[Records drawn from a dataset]

------------------------------------------------------------

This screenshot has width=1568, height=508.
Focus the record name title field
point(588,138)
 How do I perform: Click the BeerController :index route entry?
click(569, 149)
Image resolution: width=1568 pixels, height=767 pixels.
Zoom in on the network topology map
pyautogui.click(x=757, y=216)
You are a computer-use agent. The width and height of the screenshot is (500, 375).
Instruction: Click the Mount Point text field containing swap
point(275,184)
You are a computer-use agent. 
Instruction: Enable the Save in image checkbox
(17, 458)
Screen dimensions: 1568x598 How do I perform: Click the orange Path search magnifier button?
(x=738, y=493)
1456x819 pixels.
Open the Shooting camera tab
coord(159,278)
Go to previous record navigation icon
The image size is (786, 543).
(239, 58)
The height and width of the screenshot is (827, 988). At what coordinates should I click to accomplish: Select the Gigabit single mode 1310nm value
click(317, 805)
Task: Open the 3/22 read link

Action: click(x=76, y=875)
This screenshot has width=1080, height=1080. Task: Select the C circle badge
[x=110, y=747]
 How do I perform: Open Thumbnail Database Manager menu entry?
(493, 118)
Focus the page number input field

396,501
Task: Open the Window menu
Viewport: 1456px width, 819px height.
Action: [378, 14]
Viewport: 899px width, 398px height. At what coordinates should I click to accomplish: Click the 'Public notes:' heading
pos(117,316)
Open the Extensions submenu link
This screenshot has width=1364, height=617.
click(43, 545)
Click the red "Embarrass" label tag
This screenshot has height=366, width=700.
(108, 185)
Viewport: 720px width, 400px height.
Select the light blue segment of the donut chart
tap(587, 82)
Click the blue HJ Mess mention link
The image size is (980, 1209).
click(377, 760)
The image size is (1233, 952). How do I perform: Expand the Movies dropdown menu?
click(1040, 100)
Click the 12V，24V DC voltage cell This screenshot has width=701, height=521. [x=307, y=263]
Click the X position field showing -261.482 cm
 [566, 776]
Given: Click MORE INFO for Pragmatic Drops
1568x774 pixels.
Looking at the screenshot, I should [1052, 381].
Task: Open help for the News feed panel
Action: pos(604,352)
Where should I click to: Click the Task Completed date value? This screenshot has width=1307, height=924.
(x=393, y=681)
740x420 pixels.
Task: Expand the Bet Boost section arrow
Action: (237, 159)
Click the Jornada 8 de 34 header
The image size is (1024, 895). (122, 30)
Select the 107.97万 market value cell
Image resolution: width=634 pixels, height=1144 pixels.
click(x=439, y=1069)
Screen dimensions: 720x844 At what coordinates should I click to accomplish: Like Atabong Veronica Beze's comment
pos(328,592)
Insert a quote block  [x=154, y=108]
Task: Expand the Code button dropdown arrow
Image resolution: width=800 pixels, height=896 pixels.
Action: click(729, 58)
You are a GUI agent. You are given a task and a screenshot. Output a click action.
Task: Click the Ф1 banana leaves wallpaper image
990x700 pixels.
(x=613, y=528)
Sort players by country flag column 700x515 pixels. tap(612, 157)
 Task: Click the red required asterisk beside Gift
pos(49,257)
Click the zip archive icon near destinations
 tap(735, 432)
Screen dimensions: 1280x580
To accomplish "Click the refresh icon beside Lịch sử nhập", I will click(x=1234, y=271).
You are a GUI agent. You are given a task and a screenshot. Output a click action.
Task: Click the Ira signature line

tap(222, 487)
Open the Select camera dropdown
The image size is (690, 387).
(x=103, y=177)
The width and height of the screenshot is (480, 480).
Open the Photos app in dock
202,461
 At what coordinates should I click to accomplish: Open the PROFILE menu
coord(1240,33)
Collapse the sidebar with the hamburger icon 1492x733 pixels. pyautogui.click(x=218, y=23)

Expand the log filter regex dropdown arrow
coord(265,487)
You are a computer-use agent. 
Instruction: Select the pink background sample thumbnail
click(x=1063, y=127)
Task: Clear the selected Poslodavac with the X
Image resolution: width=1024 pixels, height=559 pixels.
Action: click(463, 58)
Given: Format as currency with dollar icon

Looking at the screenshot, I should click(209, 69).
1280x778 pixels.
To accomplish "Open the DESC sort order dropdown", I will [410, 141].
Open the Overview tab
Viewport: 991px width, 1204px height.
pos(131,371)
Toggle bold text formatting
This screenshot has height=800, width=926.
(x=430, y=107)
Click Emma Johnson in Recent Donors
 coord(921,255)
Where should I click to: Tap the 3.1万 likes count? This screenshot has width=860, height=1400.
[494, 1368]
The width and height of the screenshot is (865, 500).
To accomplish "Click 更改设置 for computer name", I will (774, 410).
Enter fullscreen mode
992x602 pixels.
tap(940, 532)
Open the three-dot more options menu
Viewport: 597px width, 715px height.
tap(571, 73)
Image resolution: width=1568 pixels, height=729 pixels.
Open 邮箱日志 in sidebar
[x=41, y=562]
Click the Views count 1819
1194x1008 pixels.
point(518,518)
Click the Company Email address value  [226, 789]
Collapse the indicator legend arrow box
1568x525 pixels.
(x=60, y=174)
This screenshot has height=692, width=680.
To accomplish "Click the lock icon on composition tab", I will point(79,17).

------------------------------------------------------------

◆ What to do ◆
For every line above that includes the string "will", copy the line.

◆ Your solution ◆
To accomplish "Click the refresh icon beside Lịch sử nhập", I will click(x=1234, y=271).
To accomplish "Open the DESC sort order dropdown", I will [410, 141].
To accomplish "Click 更改设置 for computer name", I will (774, 410).
To accomplish "Click the lock icon on composition tab", I will point(79,17).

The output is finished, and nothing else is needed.